### PROMPT
Reproduce the material below verbatim, keeping every line in its original order.

-- Start of INFORMATION PROVIDED --

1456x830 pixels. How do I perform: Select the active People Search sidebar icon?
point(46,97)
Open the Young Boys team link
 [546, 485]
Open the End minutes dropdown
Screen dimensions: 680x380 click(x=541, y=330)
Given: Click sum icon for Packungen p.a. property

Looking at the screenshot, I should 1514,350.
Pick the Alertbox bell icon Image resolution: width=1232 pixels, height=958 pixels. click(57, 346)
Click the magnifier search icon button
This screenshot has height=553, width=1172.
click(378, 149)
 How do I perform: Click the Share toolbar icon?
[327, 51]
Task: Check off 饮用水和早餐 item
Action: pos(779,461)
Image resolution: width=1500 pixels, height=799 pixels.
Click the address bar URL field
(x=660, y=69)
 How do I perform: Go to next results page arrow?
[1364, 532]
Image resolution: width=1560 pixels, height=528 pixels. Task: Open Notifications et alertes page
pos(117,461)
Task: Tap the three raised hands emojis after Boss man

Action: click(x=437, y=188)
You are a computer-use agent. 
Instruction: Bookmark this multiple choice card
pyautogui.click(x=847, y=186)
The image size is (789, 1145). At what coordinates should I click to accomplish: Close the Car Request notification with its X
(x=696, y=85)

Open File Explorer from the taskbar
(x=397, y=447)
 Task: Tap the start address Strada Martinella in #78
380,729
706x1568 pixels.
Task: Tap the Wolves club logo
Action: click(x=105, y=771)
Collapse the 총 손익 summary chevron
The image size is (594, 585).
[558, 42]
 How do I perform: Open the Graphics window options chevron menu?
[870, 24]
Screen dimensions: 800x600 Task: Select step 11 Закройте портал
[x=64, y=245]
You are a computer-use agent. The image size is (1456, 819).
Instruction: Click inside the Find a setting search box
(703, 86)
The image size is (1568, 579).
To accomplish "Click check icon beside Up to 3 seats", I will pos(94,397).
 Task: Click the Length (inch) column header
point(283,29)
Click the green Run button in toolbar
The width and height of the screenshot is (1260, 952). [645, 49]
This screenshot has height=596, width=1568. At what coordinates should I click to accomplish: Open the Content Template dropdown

-- End of INFORMATION PROVIDED --

### EXERCISE SOLUTION
1456x830 pixels. How do I perform: Select the active People Search sidebar icon?
point(46,97)
Open the Young Boys team link
 [546, 485]
Open the End minutes dropdown
Screen dimensions: 680x380 click(x=541, y=330)
Given: Click sum icon for Packungen p.a. property

Looking at the screenshot, I should 1514,350.
Pick the Alertbox bell icon Image resolution: width=1232 pixels, height=958 pixels. click(57, 346)
Click the magnifier search icon button
This screenshot has height=553, width=1172.
click(378, 149)
 How do I perform: Click the Share toolbar icon?
[327, 51]
Task: Check off 饮用水和早餐 item
Action: pos(779,461)
Image resolution: width=1500 pixels, height=799 pixels.
Click the address bar URL field
(x=660, y=69)
 How do I perform: Go to next results page arrow?
[1364, 532]
Image resolution: width=1560 pixels, height=528 pixels. Task: Open Notifications et alertes page
pos(117,461)
Task: Tap the three raised hands emojis after Boss man

Action: click(x=437, y=188)
You are a computer-use agent. 
Instruction: Bookmark this multiple choice card
pyautogui.click(x=847, y=186)
The image size is (789, 1145). At what coordinates should I click to accomplish: Close the Car Request notification with its X
(x=696, y=85)

Open File Explorer from the taskbar
(x=397, y=447)
 Task: Tap the start address Strada Martinella in #78
380,729
706x1568 pixels.
Task: Tap the Wolves club logo
Action: click(x=105, y=771)
Collapse the 총 손익 summary chevron
The image size is (594, 585).
[558, 42]
 How do I perform: Open the Graphics window options chevron menu?
[870, 24]
Screen dimensions: 800x600 Task: Select step 11 Закройте портал
[x=64, y=245]
You are a computer-use agent. The image size is (1456, 819).
Instruction: Click inside the Find a setting search box
(703, 86)
The image size is (1568, 579).
To accomplish "Click check icon beside Up to 3 seats", I will pos(94,397).
 Task: Click the Length (inch) column header
point(283,29)
Click the green Run button in toolbar
The width and height of the screenshot is (1260, 952). [645, 49]
This screenshot has height=596, width=1568. At what coordinates should I click to accomplish: Open the Content Template dropdown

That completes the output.